Et voilà que le pétrole fait soudain reparler de lui ! Lundi, le président de l’Opep, l’Angolais José Maria Botelho de Vasconcelos, a déclaré que l’Organisation des pays exportateurs de pétrole pourrait décider d’une nouvelle baisse de production lors de sa réunion de dimanche prochain à Vienne. Et ce, alors que plusieurs pays, dont le Venezuela et l’Algérie, ont déjà publiquement envisagé de nouvelles réductions. "Les prix actuels du pétrole ne sont ni justes ni rentables pour les Etats producteurs et les membres de l’Opep veulent les augmenter", a déclaré pour sa part lundi le ministre irakien du Pétrole Hussain al-Shahristani.

Un million de barils par jour

Fin 2008, l’Opep s’était déjà engagée à retirer 4,2 millions de barils par rapport à son niveau de production de septembre dernier.
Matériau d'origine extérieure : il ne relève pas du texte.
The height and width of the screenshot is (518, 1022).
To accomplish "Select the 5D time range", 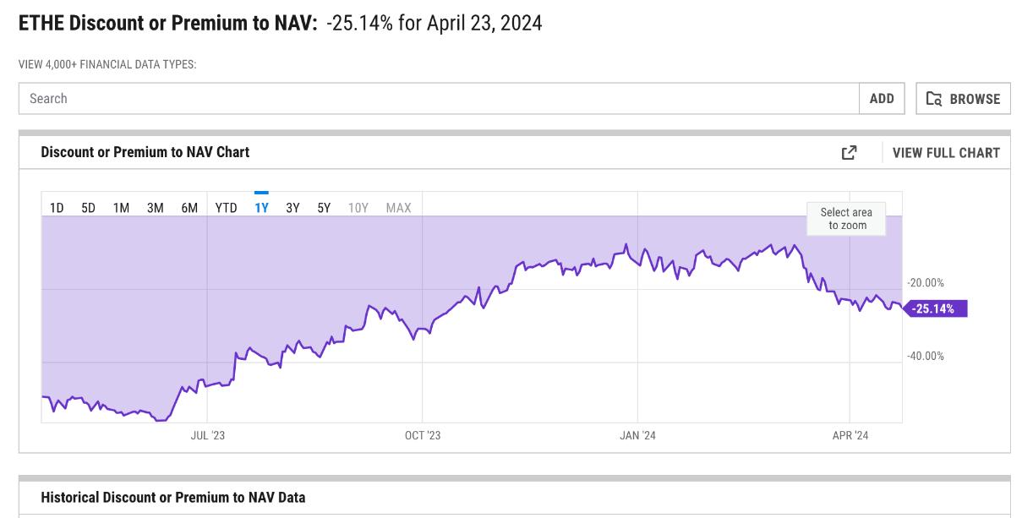I will point(88,207).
Mais, sur fond de récession, le prix du pétrole reste inférieur aux ambitions des pays exportateurs. Lundi matin, il oscillait entre 44 et 45 dollars le baril. "Le but que nous voulons atteindre est un prix du baril d’environ 75 dollars", a expliqué José Maria Botelho de Vasconcelos. "J’admets que cela sera un vrai défi cette année", a-t-il ajouté.

Cette volonté politique repose sur une action bien déterminée. Ainsi a-t-on appris que l’Opep allait réduire d’un million de barils par jour sa prévision de la demande pétrolière mondiale en 2009. La révision sera officialisée ce mois-ci lors du prochain rapport mensuel. La consommation de pétrole a diminué en 2009 pour la deuxième année consécutive vu le ralentissement économique mondial. Les derniers rapports de l’Opep prévoient que la demande mondiale diminuera de 580 000 barils par jour en 2009 pour atteindre 85,13 millions de barils par jour.
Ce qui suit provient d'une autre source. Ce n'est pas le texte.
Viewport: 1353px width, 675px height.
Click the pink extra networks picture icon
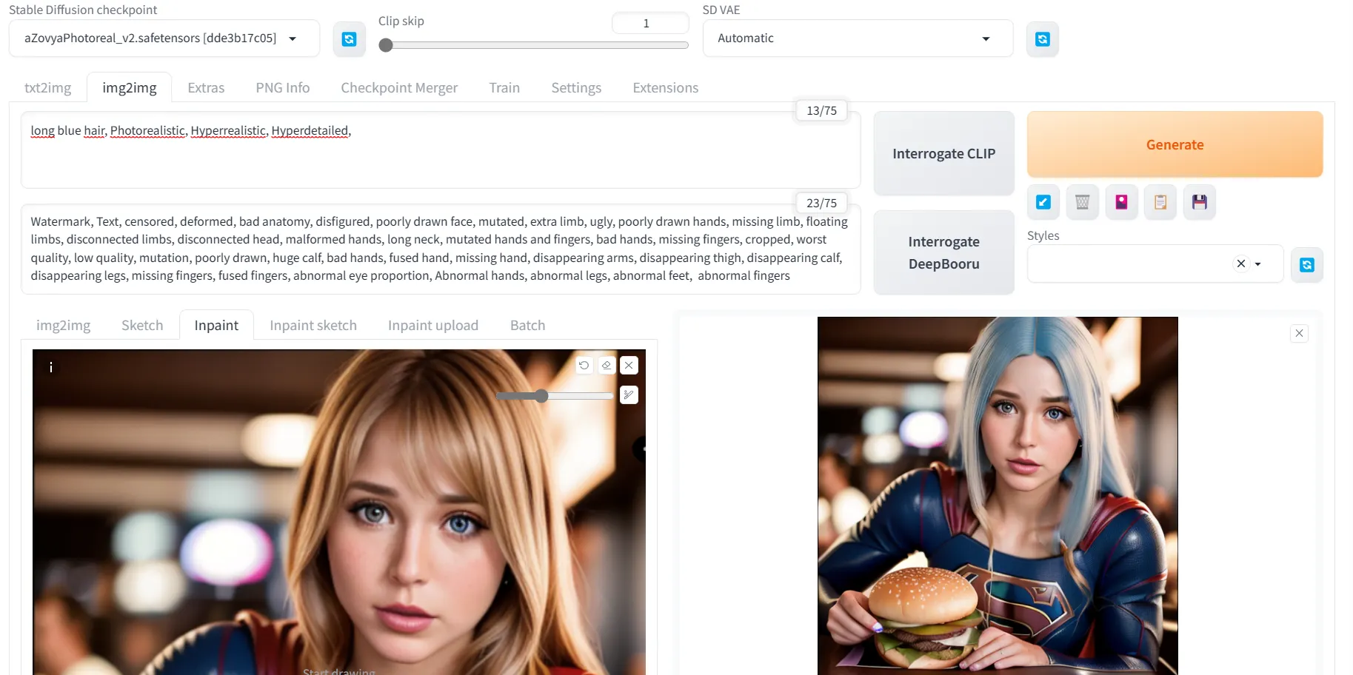coord(1121,202)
L’Opep produit plus du tiers du pétrole mondial et s’est engagée depuis septembre à réduire sa production de 4,2 millions de barils par jour, soit 5 pc de la demande mondiale. La demande en pétrole produit par les membres de l’Opep a baissé de 1,9 million de barils par jour par rapport à ses niveaux de l’an dernier. "La contraction de la demande du fait de la crise économique mondiale va continuer à peser sur les cours", a précisé le secrétaire général, et "toutes les options seront sur la table" lors de la prochaine réunion de l’Opep dimanche à Vienne.
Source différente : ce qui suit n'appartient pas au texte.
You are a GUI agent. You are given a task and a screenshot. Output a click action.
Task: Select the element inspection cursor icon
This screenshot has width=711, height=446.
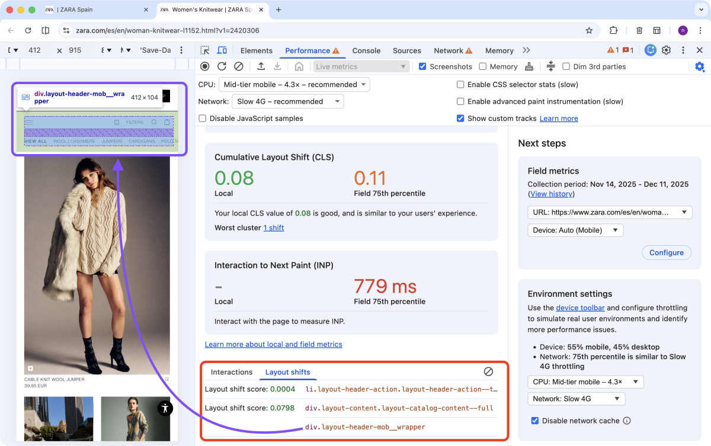tap(204, 50)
Le niveau actuel des cours n’est "pas vraiment acceptable" pour l’Opep mais n’est pas si négatif étant donné l’état de l’activité économique dans le monde, a remarqué Abdullah Al Badri, qui a réaffirmé que les baisses de production mises en place depuis septembre ont permis de stabiliser les cours. Pour rappel, les cours du brut ont perdu plus de 100 dollars depuis leur plus haut de juillet 2008. Ce niveau est bien trop faible pour encourager les investissements nécessaires aux demandes futures, selon l’Opep. L’Arabie saoudite, premier pays exportateur et membre le plus influent de l’Opep, n’a pas encore fait connaître sa position dans la perspective de la réunion du cartel.

Lundi, le baril de "light sweet crude" a clôturé à New à 47,07 dollars, en hausse de 1,55 dollar.